### [Problem description]
Within the entries below, the lines from the one with "The width and height of the screenshot is (1771, 640)." through the one with "Given: Click the green E50 road shield" are to be set down exactly, both ends kept.

### [Extracted entries]
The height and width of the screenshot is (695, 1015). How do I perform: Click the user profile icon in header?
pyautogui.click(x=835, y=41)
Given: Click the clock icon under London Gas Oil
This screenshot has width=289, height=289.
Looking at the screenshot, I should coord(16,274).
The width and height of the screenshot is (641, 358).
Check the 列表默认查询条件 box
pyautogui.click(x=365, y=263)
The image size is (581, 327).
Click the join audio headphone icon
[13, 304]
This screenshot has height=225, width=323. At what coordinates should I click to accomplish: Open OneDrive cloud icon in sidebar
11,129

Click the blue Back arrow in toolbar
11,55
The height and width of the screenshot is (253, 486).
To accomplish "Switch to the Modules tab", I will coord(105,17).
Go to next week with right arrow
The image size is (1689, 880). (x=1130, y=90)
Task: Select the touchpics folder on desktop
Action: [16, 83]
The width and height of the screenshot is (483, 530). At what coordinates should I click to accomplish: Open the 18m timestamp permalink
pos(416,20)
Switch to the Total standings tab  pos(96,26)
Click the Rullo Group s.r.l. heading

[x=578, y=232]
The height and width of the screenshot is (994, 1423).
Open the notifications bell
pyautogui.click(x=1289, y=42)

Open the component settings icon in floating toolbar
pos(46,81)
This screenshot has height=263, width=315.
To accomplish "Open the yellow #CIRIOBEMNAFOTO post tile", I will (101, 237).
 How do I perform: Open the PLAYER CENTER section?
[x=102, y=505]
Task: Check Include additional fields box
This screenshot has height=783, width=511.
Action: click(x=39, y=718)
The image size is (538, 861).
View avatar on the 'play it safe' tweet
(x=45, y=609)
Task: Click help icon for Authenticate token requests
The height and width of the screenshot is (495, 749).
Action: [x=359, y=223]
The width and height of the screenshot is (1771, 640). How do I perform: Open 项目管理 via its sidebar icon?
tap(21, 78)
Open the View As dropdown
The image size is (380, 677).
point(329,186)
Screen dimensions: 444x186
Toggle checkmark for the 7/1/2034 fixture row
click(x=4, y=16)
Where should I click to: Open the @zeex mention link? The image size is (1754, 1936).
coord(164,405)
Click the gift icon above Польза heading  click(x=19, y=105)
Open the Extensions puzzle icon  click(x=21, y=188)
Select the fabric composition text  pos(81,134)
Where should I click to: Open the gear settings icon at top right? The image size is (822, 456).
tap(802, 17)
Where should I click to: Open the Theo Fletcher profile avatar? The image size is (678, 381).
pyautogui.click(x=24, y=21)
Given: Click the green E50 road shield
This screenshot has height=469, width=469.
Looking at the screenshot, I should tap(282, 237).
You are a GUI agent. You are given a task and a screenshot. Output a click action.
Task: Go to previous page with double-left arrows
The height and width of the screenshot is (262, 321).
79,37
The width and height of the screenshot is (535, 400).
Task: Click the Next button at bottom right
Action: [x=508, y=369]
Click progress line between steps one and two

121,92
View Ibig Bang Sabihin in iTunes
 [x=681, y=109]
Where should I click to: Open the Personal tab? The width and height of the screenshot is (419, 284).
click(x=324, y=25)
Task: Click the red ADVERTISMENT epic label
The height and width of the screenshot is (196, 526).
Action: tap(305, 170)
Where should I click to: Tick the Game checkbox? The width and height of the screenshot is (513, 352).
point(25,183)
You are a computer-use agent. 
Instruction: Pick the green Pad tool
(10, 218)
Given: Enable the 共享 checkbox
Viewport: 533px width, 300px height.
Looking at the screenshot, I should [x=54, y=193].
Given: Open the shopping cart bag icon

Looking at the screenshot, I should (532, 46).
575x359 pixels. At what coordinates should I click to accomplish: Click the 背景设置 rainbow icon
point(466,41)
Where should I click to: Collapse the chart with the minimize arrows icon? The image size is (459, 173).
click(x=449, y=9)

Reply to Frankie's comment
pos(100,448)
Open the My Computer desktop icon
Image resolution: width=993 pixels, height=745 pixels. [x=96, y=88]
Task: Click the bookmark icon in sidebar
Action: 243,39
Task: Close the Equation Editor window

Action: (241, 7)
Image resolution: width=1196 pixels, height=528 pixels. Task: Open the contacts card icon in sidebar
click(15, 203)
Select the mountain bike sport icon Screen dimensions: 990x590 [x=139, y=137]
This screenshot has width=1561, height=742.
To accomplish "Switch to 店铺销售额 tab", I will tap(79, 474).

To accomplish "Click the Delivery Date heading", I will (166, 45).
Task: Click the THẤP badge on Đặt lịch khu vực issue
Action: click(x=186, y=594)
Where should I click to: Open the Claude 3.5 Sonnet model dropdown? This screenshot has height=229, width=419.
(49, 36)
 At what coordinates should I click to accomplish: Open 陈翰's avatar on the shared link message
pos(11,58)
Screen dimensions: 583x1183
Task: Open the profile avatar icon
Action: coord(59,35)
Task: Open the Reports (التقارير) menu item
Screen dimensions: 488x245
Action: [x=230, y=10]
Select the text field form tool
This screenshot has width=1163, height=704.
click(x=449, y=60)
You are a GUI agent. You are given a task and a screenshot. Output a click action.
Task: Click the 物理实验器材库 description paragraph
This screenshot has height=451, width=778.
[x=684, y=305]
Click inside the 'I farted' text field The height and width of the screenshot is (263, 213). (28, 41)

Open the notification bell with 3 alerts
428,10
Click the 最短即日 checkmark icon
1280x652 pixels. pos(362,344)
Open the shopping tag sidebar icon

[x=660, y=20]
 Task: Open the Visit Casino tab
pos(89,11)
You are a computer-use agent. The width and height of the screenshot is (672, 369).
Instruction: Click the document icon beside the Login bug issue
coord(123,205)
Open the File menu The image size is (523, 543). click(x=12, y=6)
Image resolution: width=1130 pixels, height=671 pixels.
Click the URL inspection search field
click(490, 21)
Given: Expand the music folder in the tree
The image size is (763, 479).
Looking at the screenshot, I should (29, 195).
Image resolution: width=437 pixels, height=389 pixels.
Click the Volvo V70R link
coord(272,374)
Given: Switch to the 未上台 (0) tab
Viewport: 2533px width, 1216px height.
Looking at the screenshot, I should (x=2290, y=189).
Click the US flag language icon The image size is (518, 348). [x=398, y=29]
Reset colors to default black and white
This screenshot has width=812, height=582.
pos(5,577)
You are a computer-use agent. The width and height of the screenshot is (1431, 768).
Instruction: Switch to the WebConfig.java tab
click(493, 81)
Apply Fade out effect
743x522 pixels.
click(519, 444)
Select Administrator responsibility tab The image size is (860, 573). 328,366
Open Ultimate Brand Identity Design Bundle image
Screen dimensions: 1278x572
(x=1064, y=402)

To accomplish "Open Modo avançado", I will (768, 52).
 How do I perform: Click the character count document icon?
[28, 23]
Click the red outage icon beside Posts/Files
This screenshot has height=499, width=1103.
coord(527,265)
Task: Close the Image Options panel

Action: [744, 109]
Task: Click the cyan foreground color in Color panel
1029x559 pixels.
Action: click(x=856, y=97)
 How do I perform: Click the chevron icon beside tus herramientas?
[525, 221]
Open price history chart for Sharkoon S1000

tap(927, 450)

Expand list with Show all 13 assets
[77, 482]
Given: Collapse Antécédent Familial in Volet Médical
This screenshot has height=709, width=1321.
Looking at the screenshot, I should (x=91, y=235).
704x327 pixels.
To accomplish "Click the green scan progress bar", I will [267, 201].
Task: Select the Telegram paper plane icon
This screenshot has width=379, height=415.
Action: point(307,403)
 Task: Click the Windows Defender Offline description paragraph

### [Reply to the exercise]
The width and height of the screenshot is (1771, 640). How do I perform: Open 项目管理 via its sidebar icon?
tap(21, 78)
Open the View As dropdown
The image size is (380, 677).
point(329,186)
Screen dimensions: 444x186
Toggle checkmark for the 7/1/2034 fixture row
click(x=4, y=16)
Where should I click to: Open the @zeex mention link? The image size is (1754, 1936).
coord(164,405)
Click the gift icon above Польза heading  click(x=19, y=105)
Open the Extensions puzzle icon  click(x=21, y=188)
Select the fabric composition text  pos(81,134)
Where should I click to: Open the gear settings icon at top right? The image size is (822, 456).
tap(802, 17)
Where should I click to: Open the Theo Fletcher profile avatar? The image size is (678, 381).
pyautogui.click(x=24, y=21)
Given: Click the green E50 road shield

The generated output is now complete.